- **TASK BRIEF**
Pull every line of the data below out verbatim, and leave the pictures out of your answer.

--- start DATA RECORDS ---

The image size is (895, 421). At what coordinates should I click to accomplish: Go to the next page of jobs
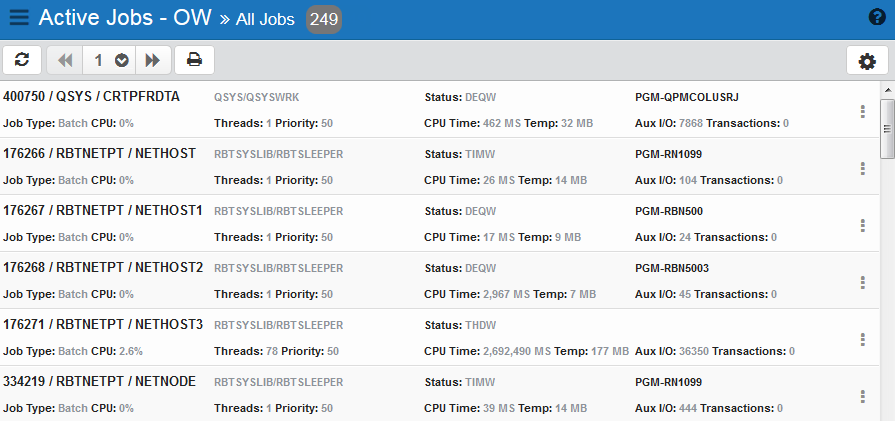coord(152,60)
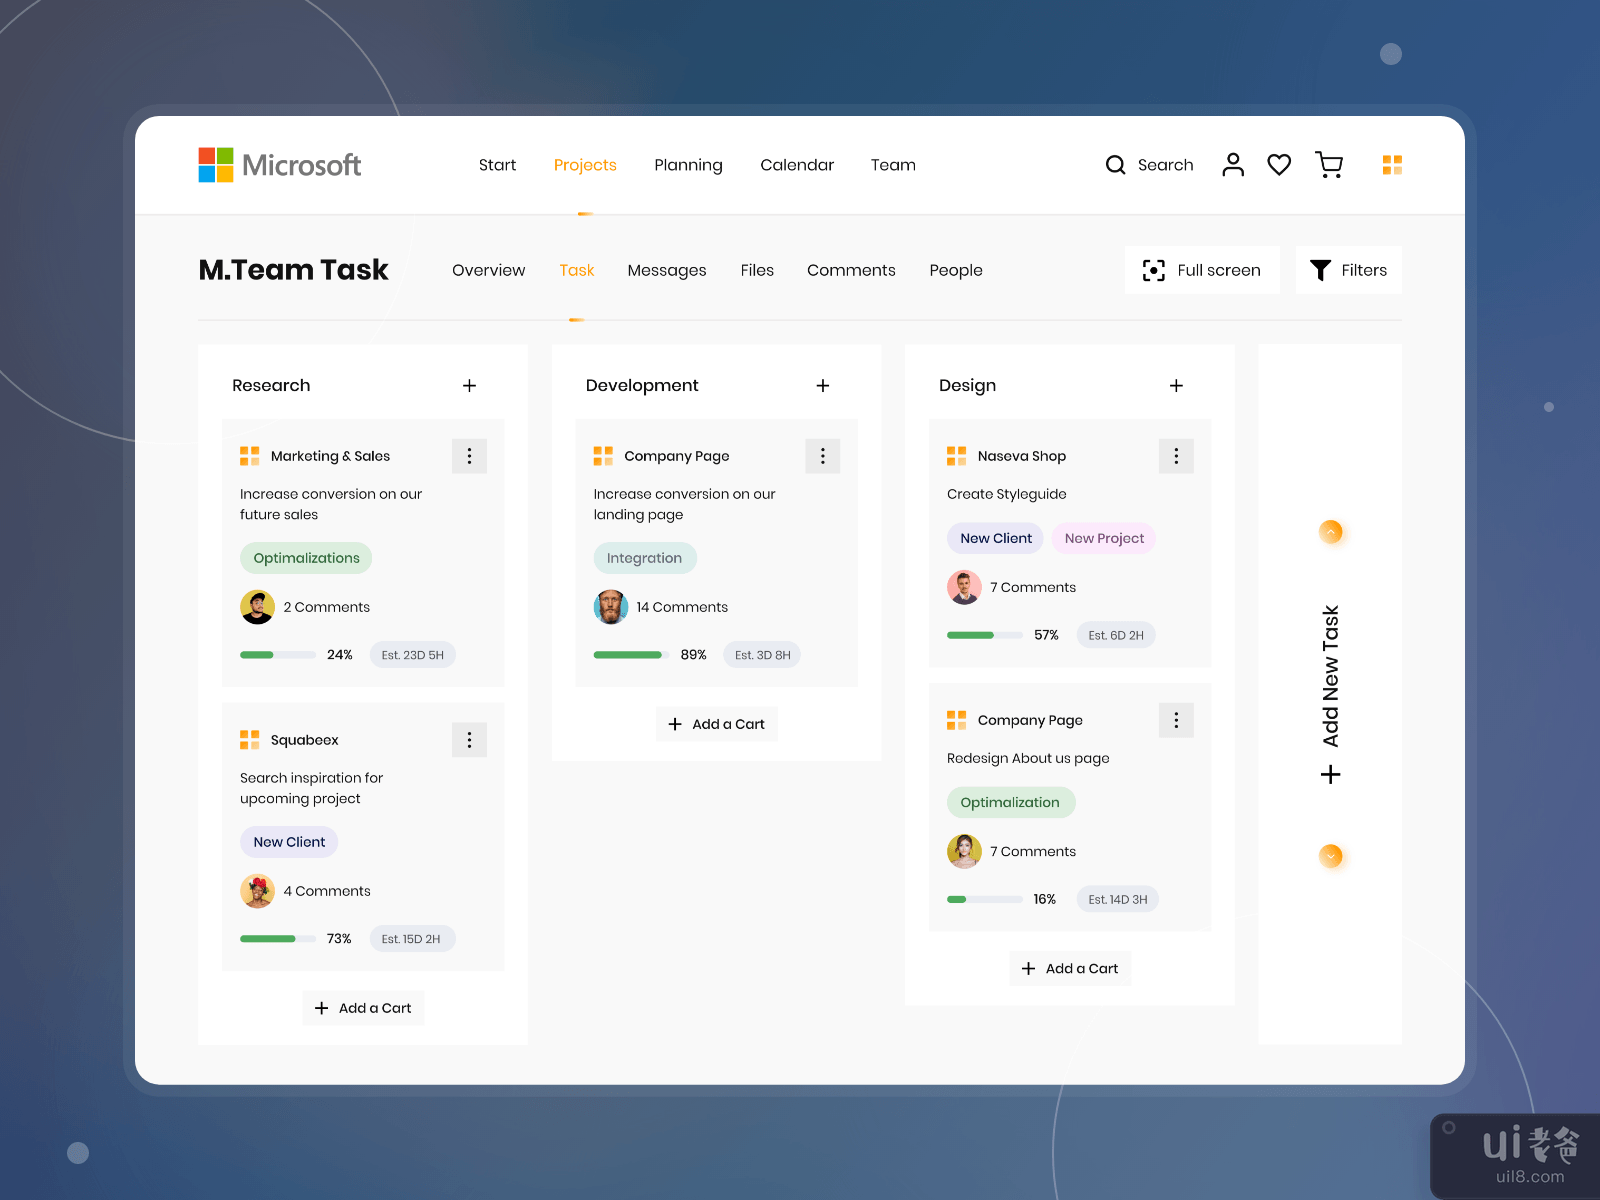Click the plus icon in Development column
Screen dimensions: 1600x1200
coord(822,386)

--- end DATA RECORDS ---

- **FINAL ANSWER**
The image size is (895, 421). At what coordinates should I click to accomplish: Go to the next page of jobs
coord(152,60)
Click the plus icon in Development column
Screen dimensions: 1600x1200
coord(822,386)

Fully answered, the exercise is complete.